◆ Goal of the exercise
Make an exact copy of all the entries shown below.
==== Records for this task ====
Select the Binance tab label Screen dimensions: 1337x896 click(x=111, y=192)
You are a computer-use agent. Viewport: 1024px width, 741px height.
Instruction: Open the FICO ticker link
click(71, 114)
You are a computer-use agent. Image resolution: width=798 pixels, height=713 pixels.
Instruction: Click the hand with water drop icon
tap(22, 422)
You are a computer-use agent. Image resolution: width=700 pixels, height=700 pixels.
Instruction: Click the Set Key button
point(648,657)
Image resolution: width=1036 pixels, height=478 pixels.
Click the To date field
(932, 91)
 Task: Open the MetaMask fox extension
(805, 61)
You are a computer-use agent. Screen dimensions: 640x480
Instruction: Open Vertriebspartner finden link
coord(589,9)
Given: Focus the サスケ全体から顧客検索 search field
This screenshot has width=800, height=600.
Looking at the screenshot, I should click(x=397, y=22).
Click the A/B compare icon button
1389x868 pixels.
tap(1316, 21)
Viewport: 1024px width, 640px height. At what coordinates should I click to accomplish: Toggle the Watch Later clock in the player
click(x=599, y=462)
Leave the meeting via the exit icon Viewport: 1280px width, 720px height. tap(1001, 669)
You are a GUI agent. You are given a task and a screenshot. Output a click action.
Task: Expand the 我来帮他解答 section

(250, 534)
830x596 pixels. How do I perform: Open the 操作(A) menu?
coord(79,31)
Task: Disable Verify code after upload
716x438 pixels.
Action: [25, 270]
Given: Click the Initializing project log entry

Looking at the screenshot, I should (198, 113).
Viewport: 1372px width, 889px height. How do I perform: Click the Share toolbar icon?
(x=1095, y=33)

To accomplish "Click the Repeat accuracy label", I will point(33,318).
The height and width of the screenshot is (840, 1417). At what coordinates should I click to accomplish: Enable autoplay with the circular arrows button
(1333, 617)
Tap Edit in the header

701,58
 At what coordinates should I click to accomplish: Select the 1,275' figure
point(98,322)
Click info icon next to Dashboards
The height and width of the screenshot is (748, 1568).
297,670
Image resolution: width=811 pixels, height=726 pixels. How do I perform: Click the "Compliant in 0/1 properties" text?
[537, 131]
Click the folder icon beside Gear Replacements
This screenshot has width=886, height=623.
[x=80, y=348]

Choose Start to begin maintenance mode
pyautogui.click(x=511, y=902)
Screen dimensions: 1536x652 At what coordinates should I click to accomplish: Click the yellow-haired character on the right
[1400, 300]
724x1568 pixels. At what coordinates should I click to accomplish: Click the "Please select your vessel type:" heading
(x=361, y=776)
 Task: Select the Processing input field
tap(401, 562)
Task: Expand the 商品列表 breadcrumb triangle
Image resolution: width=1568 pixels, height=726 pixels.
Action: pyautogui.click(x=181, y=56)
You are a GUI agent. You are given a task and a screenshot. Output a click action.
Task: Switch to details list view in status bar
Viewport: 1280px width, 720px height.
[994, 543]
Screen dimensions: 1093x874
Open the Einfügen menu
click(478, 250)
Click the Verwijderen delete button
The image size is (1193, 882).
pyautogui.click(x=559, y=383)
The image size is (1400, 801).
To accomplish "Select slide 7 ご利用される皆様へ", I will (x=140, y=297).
====
◆ Reply
Select the Binance tab label Screen dimensions: 1337x896 click(x=111, y=192)
You are a computer-use agent. Viewport: 1024px width, 741px height.
Instruction: Open the FICO ticker link
click(71, 114)
You are a computer-use agent. Image resolution: width=798 pixels, height=713 pixels.
Instruction: Click the hand with water drop icon
tap(22, 422)
You are a computer-use agent. Image resolution: width=700 pixels, height=700 pixels.
Instruction: Click the Set Key button
point(648,657)
Image resolution: width=1036 pixels, height=478 pixels.
Click the To date field
(932, 91)
 Task: Open the MetaMask fox extension
(805, 61)
You are a computer-use agent. Screen dimensions: 640x480
Instruction: Open Vertriebspartner finden link
coord(589,9)
Given: Focus the サスケ全体から顧客検索 search field
This screenshot has width=800, height=600.
Looking at the screenshot, I should click(x=397, y=22).
Click the A/B compare icon button
1389x868 pixels.
tap(1316, 21)
Viewport: 1024px width, 640px height. At what coordinates should I click to accomplish: Toggle the Watch Later clock in the player
click(x=599, y=462)
Leave the meeting via the exit icon Viewport: 1280px width, 720px height. tap(1001, 669)
You are a GUI agent. You are given a task and a screenshot. Output a click action.
Task: Expand the 我来帮他解答 section

(250, 534)
830x596 pixels. How do I perform: Open the 操作(A) menu?
coord(79,31)
Task: Disable Verify code after upload
716x438 pixels.
Action: [25, 270]
Given: Click the Initializing project log entry

Looking at the screenshot, I should (198, 113).
Viewport: 1372px width, 889px height. How do I perform: Click the Share toolbar icon?
(x=1095, y=33)

To accomplish "Click the Repeat accuracy label", I will point(33,318).
The height and width of the screenshot is (840, 1417). At what coordinates should I click to accomplish: Enable autoplay with the circular arrows button
(1333, 617)
Tap Edit in the header

701,58
 At what coordinates should I click to accomplish: Select the 1,275' figure
point(98,322)
Click info icon next to Dashboards
The height and width of the screenshot is (748, 1568).
297,670
Image resolution: width=811 pixels, height=726 pixels. How do I perform: Click the "Compliant in 0/1 properties" text?
[537, 131]
Click the folder icon beside Gear Replacements
This screenshot has width=886, height=623.
[x=80, y=348]

Choose Start to begin maintenance mode
pyautogui.click(x=511, y=902)
Screen dimensions: 1536x652 At what coordinates should I click to accomplish: Click the yellow-haired character on the right
[1400, 300]
724x1568 pixels. At what coordinates should I click to accomplish: Click the "Please select your vessel type:" heading
(x=361, y=776)
 Task: Select the Processing input field
tap(401, 562)
Task: Expand the 商品列表 breadcrumb triangle
Image resolution: width=1568 pixels, height=726 pixels.
Action: pyautogui.click(x=181, y=56)
You are a GUI agent. You are given a task and a screenshot. Output a click action.
Task: Switch to details list view in status bar
Viewport: 1280px width, 720px height.
[994, 543]
Screen dimensions: 1093x874
Open the Einfügen menu
click(478, 250)
Click the Verwijderen delete button
The image size is (1193, 882).
pyautogui.click(x=559, y=383)
The image size is (1400, 801).
To accomplish "Select slide 7 ご利用される皆様へ", I will (x=140, y=297).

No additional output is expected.